- [EXERCISE DESCRIPTION]: Rename "location" to "position" in everything from the line containing "Find the location of a particular element. The" down to the line containing "center [344, 354]." of the listing. Give back only those lines, with nothing else changed.

- [RECORDS TO PROCESS]:
☆ ☆ ☆

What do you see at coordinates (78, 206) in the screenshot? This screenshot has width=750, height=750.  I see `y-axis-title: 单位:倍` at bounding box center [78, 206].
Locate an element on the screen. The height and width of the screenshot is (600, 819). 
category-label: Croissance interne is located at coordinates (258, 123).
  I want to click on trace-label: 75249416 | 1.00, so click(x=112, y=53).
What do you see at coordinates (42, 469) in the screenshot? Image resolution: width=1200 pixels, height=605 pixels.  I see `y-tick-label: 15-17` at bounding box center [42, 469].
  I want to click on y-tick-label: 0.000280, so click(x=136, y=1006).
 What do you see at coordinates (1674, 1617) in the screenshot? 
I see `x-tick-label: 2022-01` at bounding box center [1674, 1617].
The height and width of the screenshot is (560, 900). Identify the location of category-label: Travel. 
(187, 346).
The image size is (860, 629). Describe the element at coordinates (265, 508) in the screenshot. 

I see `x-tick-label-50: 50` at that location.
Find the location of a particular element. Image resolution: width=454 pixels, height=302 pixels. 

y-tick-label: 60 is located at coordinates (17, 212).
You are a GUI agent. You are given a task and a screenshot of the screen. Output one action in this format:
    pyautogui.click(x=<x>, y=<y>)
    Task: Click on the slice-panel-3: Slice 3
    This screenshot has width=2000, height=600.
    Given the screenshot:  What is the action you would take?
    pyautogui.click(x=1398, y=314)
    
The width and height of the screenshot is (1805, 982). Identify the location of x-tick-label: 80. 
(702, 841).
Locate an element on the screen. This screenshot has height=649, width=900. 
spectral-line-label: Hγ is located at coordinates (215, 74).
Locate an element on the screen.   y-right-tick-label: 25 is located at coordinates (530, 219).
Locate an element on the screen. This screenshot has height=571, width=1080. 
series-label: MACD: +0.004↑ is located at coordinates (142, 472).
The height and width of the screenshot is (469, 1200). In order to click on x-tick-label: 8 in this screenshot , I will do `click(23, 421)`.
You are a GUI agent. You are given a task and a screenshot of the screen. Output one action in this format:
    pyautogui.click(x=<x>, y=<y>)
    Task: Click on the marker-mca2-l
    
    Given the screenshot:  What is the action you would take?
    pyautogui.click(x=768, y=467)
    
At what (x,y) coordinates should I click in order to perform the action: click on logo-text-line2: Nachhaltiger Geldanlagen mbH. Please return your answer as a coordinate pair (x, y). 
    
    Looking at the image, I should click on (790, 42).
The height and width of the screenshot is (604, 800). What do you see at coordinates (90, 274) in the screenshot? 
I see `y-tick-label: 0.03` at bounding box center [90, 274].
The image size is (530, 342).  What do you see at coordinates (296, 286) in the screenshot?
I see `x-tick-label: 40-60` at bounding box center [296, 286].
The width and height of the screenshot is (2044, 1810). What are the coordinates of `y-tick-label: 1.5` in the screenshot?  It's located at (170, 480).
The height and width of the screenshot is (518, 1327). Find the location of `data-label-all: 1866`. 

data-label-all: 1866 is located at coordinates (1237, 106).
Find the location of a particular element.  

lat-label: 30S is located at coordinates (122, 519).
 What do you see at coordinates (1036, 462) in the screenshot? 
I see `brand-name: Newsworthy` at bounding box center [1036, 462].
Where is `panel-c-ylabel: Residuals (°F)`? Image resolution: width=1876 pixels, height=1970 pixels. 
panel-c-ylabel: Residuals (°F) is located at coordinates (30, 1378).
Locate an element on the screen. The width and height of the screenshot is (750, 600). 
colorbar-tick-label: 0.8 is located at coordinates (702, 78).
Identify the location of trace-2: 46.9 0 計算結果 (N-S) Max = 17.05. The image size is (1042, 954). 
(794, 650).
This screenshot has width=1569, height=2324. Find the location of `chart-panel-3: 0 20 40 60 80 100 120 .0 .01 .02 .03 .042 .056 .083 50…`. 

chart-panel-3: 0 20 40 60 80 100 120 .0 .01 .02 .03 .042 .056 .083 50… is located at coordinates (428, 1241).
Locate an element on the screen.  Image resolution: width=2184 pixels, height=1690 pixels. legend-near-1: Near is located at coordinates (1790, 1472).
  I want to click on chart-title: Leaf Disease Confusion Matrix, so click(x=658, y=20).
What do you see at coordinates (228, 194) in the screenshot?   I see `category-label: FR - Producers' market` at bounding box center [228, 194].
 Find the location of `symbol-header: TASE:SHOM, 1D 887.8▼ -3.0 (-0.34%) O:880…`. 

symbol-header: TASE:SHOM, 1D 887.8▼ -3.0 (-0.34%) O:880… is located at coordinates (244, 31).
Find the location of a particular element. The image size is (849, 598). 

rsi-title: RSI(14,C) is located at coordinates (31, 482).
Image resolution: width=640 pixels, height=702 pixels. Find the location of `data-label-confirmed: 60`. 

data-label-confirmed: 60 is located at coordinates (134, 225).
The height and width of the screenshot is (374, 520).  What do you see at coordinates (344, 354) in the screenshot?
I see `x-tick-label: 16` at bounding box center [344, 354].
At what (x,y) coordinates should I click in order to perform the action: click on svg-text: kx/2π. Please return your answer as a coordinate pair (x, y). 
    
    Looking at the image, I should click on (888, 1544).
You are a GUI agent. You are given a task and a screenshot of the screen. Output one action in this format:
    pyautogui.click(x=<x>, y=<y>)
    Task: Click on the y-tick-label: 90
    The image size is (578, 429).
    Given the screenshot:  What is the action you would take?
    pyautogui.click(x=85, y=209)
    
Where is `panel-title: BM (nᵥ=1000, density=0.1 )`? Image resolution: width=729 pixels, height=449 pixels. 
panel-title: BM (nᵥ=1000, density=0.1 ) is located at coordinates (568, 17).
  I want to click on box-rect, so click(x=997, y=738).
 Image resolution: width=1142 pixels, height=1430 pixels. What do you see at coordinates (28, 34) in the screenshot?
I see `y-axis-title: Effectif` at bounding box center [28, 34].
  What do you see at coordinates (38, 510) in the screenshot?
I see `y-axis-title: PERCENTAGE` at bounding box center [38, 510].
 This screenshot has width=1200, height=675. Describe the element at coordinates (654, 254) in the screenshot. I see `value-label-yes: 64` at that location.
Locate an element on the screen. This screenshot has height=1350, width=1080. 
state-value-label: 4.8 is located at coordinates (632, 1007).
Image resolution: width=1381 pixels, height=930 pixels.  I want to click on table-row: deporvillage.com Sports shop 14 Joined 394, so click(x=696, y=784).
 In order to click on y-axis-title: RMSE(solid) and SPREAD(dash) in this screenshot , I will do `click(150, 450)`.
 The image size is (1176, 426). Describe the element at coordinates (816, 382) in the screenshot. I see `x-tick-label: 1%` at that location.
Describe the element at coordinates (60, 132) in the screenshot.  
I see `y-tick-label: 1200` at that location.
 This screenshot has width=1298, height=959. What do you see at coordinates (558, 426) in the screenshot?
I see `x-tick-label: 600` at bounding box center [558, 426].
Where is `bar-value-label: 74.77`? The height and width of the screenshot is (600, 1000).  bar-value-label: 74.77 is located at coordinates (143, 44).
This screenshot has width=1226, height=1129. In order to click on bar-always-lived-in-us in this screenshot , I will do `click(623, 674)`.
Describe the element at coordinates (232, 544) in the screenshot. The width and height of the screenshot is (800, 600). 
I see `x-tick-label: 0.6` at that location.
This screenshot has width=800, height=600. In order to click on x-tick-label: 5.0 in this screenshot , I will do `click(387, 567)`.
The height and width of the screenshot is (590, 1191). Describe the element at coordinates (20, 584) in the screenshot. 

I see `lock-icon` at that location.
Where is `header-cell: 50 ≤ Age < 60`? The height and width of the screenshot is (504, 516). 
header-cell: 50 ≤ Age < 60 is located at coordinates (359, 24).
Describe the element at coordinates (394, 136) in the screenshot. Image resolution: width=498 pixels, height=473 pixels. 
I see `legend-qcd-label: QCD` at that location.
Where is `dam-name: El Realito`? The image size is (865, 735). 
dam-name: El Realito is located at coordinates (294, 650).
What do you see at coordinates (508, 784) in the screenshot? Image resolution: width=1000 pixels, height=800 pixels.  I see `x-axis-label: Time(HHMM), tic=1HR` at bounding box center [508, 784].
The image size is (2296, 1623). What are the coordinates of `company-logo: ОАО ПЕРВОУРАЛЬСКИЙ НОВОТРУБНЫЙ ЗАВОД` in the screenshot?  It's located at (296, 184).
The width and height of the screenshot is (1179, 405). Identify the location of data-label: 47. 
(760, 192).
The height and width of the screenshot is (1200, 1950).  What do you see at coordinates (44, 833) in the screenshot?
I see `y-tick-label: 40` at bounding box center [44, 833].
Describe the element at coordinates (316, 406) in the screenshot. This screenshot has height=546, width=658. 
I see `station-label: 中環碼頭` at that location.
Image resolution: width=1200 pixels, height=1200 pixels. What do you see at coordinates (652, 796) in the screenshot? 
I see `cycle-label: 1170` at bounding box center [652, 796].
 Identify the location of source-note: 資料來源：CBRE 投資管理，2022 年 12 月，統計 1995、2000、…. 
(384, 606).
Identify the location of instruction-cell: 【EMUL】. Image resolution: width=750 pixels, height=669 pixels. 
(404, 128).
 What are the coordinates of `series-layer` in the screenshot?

☆ ☆ ☆

- [RESPONSE]:
Find the position of a particular element. The image size is (849, 598). 

rsi-title: RSI(14,C) is located at coordinates (31, 482).
Image resolution: width=640 pixels, height=702 pixels. Find the position of `data-label-confirmed: 60`. 

data-label-confirmed: 60 is located at coordinates (134, 225).
The height and width of the screenshot is (374, 520).  What do you see at coordinates (344, 354) in the screenshot?
I see `x-tick-label: 16` at bounding box center [344, 354].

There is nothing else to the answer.